At any time until ten business days following the Stock Acquisition Date, the Company may redeem the Rights in whole, but not in part, at a price of $0.01 per Right (payable in cash, shares of common stock or other consideration deemed appropriate by the Board of Directors). Immediately upon the action of the Board of Directors ordering redemption of the Rights, the Rights will terminate and the only right of the holders of Rights will be to receive the $0.01 redemption price. Notwithstanding the foregoing, the Rights generally may not be redeemed for 90 days following a change in a majority of the Board as a result of a proxy contest.

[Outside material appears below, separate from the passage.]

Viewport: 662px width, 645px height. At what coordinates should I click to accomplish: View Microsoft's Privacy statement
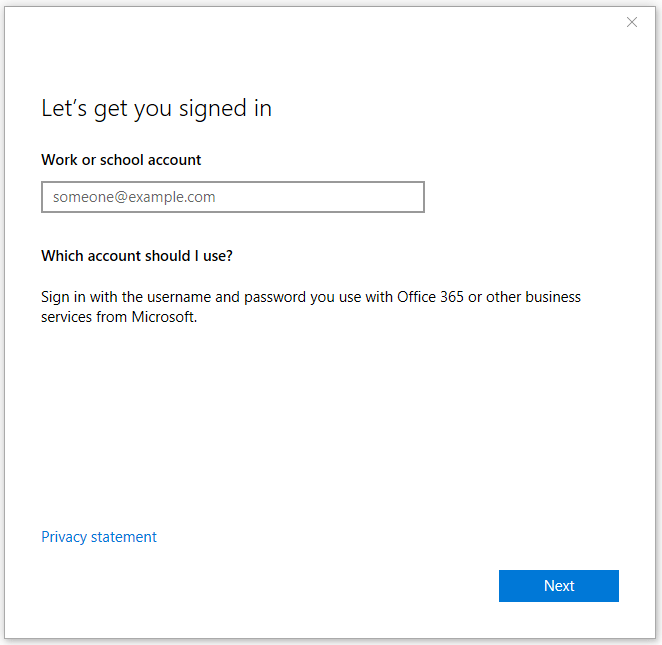[99, 537]
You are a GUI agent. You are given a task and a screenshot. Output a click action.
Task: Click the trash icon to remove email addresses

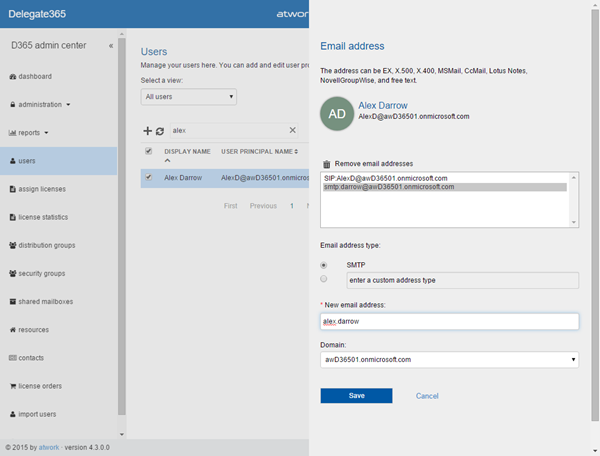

Until a Right is exercised, the holder thereof, as such, will have no rights as a stockholder of the Company, including, without limitation, the right to vote or to receive dividends. While the distribution of the Rights will not be taxable to stockholders or to the Company, stockholders may, depending upon the circumstances, recognize taxable income in the event that the Rights become exercisable for common stock (or other consideration) of the Company or for common stock of the acquiring company as set forth above or in the event that the Rights are redeemed.

Other than those provisions relating to the principal economic terms of the Rights, any of the provisions of the Rights Agreement may be amended by the Board of Directors prior to the Distribution Date. After the Distribution Date, the provisions of the Rights Agreement may be amended by the Board in order to cure any ambiguity, to make changes which do not adversely affect the interests of holders of Rights (excluding the interest of any Acquiring Person) or to shorten or lengthen any time period under the Rights Agreement; provided, however, that no amendment to adjust the time period governing redemption shall be made at such time as the Rights are not redeemable.

A copy of the Rights Agreement has been filed with the Securities and Exchange Commission as an Exhibit to a Registration Statement on Form 8-A and as an Exhibit to a report on Form 8-K each dated September 22, 1999. A copy of the Rights Agreement is available free of charge from the Rights Agent. This summary description of the Rights does not purport to be complete and is qualified in its entirety by reference to the Rights Agreement, which is incorporated herein by reference.